→ Provided entries:
────────────────
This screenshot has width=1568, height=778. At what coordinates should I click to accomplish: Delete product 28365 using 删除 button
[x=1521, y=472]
────────────────
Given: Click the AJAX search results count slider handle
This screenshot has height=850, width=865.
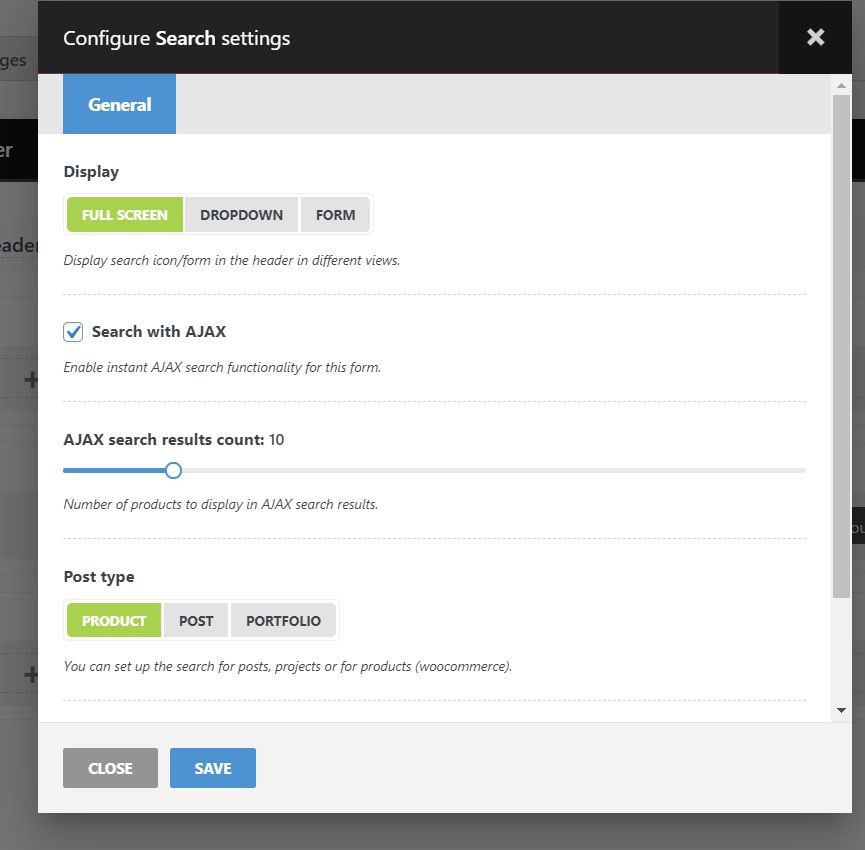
────────────────
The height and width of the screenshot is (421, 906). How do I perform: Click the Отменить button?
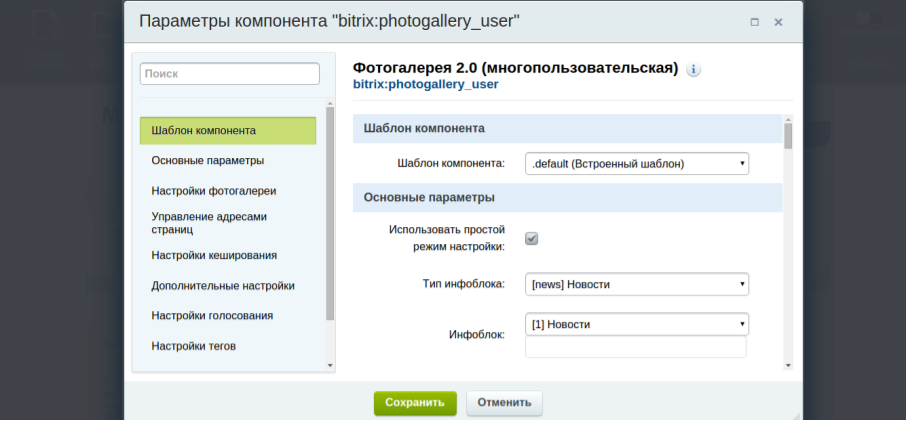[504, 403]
────────────────
→ What to produce: Transcribe the records above from the line holding "Given: Click the" down to the line holding "This screenshot has height=850, width=865.", inclusive, without adding anything.

→ Output of the task:
Given: Click the AJAX search results count slider handle
This screenshot has height=850, width=865.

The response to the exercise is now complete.